French-Italian eyewear manufacturer EssilorLuxottica has been accused of engaging in a price-fixing scheme, with a new filing claiming that the company had inflated prices by as much as 1,000 percent.

An antitrust complaint brought against the firm, which owns the likes of Ray-Ban and Oakley, dubbed EssilorLuxottica an “instigator and primary enforcer”, as noted by Bloomberg.

The case, filed by consumers in San Francisco federal court as a proposed class action, further alleged that the company’s subsidiary, EyeMed, had formed anti-competitive agreements with a number of eyecase providers to “channel millions of consumers into purchasing the conglomerate’s over-priced eyewear”.

The plaintiffs claimed that the EssilorLuxottica had concealed the arrangement between companies in order to keep the terms of agreements disclosed from the public.

The claims come in relation to the Paris-based group’s agreements with Frames for America Inc., For Eyes Optical Co., and Oakley Inc., among others, and particularly address dealings in the US market.

About 20 other luxury eyewear makers had also been named as defendants in the suit.

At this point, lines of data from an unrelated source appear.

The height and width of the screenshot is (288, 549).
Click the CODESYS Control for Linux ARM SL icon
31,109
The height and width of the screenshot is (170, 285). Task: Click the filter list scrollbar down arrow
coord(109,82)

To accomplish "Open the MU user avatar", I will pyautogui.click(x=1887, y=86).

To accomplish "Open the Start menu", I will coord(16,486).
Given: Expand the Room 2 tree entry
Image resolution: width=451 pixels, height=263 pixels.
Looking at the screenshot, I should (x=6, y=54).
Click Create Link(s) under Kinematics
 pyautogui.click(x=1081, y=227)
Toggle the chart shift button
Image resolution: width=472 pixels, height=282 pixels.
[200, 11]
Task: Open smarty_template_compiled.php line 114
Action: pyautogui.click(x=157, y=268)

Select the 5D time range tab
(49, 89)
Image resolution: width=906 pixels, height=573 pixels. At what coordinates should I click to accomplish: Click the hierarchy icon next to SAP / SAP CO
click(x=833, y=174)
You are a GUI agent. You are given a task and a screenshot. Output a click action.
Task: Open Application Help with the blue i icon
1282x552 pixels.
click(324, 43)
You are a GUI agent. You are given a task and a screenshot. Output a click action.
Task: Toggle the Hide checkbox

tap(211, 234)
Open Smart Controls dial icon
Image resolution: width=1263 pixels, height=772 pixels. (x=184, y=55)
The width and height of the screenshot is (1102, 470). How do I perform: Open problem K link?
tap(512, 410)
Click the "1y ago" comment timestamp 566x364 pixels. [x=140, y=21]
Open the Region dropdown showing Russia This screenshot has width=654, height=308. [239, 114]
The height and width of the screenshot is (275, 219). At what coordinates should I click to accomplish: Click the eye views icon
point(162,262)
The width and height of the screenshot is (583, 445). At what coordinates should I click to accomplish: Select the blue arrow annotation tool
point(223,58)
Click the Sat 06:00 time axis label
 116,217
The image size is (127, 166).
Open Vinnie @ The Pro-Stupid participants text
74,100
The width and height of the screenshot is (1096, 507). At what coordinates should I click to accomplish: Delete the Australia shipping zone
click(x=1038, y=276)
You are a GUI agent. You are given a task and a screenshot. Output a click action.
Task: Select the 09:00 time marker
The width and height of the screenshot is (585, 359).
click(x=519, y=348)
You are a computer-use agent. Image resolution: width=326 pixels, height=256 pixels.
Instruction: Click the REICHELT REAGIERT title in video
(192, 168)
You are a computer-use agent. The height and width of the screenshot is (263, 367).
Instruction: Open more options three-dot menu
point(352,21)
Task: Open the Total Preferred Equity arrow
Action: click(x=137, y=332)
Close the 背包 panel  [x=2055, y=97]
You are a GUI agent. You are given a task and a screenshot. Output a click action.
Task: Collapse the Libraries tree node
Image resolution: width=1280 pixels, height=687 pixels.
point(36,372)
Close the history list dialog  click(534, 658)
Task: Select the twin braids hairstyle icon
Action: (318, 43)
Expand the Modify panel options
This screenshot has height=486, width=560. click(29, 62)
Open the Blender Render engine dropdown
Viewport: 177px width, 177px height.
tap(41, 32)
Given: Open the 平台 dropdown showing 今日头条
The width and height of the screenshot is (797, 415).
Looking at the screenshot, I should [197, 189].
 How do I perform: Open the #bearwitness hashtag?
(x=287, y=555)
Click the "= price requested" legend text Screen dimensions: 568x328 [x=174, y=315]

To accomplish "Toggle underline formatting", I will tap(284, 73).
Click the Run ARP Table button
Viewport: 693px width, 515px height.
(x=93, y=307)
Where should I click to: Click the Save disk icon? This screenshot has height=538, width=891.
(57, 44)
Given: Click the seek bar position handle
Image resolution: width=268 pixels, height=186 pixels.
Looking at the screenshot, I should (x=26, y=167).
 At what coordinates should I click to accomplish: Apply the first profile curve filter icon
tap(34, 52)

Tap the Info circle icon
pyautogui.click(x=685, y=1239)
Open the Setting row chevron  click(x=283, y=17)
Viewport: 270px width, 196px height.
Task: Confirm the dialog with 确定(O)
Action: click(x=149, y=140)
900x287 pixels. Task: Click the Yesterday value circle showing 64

In the past year, EssilorLuxottica has struck up a series of high-level deals with notable luxury brands, including Swarovski, Brunello Cucinelli and Armani Group, each of which now hold licensing agreements for 10 or more years with the firm.

The group was founded in 2018 and is currently being led by chairman and CEO Francesco Milleri, who stepped into the helm position June 28, 2022.